> _Available data_:
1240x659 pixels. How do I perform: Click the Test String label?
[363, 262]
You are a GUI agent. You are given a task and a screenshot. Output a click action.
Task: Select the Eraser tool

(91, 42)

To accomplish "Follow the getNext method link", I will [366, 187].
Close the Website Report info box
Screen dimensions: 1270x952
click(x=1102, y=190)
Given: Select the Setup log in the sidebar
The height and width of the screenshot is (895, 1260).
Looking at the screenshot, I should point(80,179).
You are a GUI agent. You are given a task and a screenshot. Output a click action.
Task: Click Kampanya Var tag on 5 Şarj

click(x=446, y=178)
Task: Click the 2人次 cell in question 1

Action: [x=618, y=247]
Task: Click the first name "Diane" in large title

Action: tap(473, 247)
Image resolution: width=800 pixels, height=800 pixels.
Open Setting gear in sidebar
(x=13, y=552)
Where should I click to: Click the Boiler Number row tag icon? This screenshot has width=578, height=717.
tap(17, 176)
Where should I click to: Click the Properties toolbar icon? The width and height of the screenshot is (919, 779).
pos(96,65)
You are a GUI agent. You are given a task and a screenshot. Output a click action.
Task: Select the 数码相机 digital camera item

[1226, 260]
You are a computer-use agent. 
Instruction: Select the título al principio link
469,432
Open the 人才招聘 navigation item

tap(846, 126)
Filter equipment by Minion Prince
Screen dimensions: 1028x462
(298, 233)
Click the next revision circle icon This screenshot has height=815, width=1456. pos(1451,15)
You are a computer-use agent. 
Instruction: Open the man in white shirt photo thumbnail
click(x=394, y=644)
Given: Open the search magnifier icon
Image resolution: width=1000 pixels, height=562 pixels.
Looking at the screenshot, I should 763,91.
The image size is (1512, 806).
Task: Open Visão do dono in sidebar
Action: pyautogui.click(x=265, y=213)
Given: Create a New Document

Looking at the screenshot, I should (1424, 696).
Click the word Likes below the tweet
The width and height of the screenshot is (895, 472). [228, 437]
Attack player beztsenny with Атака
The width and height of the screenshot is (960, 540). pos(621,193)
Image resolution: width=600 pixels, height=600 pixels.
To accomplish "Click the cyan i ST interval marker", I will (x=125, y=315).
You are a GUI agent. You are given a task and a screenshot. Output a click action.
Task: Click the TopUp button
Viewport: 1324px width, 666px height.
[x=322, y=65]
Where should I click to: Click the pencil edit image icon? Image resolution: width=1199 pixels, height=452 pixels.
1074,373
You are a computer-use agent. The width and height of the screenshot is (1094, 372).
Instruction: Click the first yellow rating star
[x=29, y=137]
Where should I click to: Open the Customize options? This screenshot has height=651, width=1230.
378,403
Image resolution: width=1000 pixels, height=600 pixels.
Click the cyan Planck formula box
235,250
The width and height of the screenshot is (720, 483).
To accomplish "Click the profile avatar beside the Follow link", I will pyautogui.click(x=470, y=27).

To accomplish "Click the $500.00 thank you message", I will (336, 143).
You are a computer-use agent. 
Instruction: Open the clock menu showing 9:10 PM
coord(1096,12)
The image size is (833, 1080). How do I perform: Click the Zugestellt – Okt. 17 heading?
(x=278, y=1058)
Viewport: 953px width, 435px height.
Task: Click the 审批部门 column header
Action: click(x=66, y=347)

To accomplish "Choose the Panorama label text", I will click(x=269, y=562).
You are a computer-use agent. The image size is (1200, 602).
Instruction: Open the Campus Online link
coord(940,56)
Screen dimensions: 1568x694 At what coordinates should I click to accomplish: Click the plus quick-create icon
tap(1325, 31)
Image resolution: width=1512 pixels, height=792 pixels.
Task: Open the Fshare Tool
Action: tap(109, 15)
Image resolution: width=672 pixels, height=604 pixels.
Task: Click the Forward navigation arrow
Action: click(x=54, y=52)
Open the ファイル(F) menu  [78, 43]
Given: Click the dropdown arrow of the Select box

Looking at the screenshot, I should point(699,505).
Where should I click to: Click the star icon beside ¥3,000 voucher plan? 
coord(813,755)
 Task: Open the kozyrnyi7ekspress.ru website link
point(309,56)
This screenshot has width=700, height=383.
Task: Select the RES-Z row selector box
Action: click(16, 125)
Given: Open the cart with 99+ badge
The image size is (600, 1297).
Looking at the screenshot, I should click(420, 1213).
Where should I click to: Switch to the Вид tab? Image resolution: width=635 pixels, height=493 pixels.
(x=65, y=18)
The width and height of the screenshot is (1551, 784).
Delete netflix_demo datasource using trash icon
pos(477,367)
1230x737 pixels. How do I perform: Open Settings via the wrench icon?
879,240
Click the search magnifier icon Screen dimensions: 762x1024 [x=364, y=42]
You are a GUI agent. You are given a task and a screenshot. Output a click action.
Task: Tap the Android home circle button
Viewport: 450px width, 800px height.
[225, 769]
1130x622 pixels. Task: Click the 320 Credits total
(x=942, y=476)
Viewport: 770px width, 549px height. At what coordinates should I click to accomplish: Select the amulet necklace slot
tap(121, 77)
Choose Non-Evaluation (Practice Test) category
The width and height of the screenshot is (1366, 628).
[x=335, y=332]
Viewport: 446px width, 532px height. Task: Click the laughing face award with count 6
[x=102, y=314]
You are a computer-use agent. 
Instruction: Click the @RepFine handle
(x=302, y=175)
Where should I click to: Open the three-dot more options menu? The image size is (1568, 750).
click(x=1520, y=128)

> _Task to carry out_: Select all lines in the listing above where the word "magnifier" appears, and show them.

> _Output of the task_:
Given: Open the search magnifier icon
Click the search magnifier icon Screen dimensions: 762x1024 [x=364, y=42]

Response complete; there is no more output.